It was chilling stuff, though I listened impassively to it, I have to say, it being from another life almost ( though in fact the first hours of my new life – that of a paralysed person )
Rick asked why on Earth I didn’t know this story? I said that I’m glad I hadn’t known it a year or more ago, as it would have been too sad for me, but tonight I was immune to the horror of it, which represents my ‘ progress ‘ from morbid sadness to actually living again and not thinking about death a whole lot.
They seemed intent on pressing me for a reason for a blog though. I said that it’s really NOT my Raison d’être, and i perhaps spend a few minutes a day on it, sometimes more, but I never ‘plan’ any of the posts, I just write them as the thoughts occur to me. I said I have far, far too many more important things to think about than this blog, which then begged the question of why I bother.

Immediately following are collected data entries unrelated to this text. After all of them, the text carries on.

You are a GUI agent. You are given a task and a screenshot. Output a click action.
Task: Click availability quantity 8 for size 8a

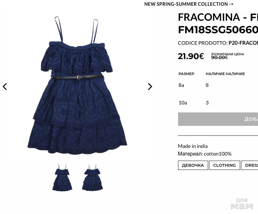[x=207, y=85]
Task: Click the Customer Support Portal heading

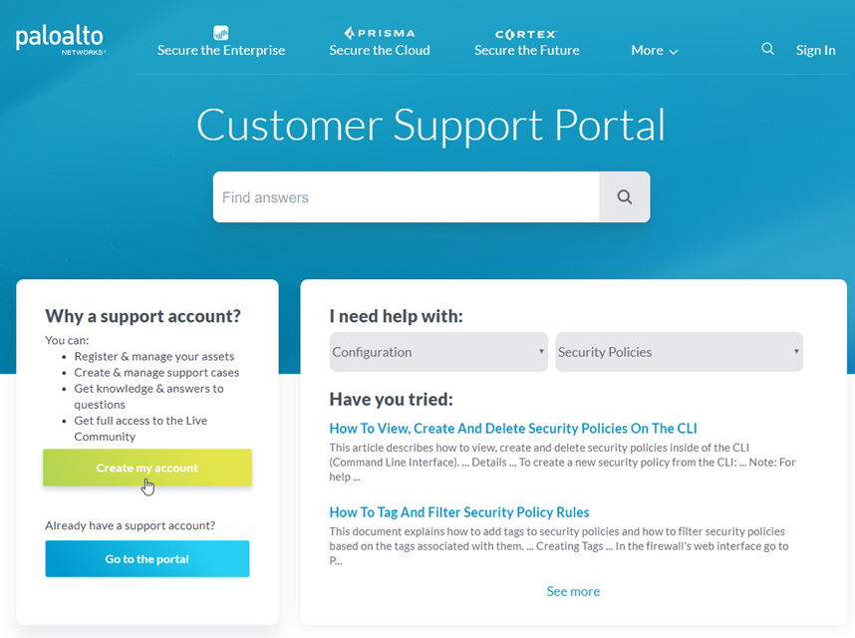Action: (x=430, y=126)
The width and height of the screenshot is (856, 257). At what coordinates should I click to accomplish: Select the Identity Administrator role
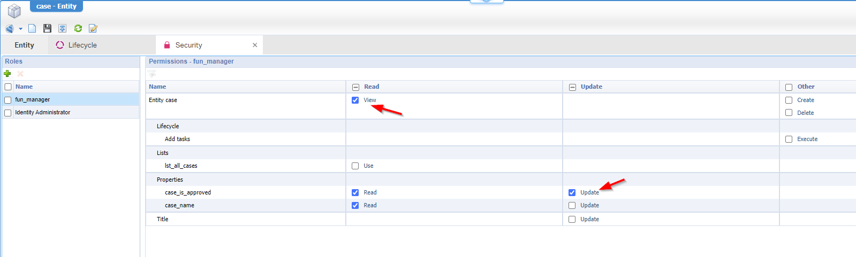[43, 113]
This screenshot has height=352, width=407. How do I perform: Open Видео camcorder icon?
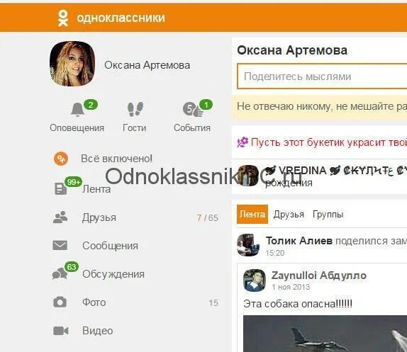click(61, 331)
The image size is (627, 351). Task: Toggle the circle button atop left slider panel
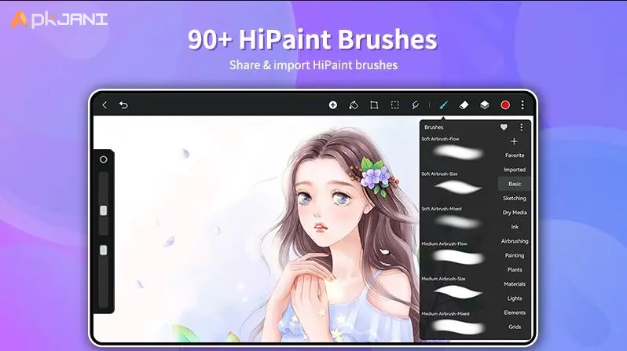(x=103, y=159)
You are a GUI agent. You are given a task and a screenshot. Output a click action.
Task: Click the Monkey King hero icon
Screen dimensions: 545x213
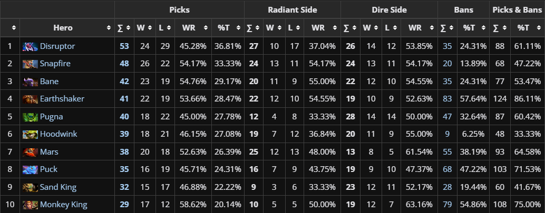[x=30, y=205]
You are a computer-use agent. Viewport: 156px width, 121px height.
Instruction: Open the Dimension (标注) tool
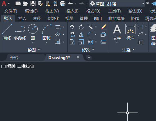(130, 32)
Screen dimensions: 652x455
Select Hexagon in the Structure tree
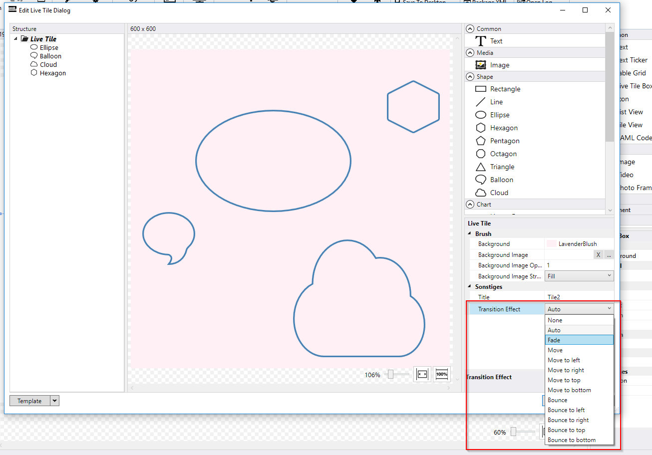[x=52, y=73]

I said that I reckon I include a fair bit about the unpublicised effects of disability, and also that you CAN come back from despair to happiness, and if that helps just one person, then it has actually been ‘ worthwhile ‘. I said I just talk about stuff that happens to me, that’s all, and the appalling world of the Care industry, which you’d have no clue about unless you were in it. Likewise the transport network, and how it caters ( or not ) for me.
I suggested that they actually read it, rather than condemn it, and they might even learn something… but no, they said they would rather not.
As i dont write it FOR anyone then, I’m not bothered if they read it or if they don’t, but interestingly Rick asked if any of my real friends actually read it. I said that as far as I know, every one of my real friends ( other than them ) does read it, and regularly have a laugh at my little adventures, and possibly a little cry here and there.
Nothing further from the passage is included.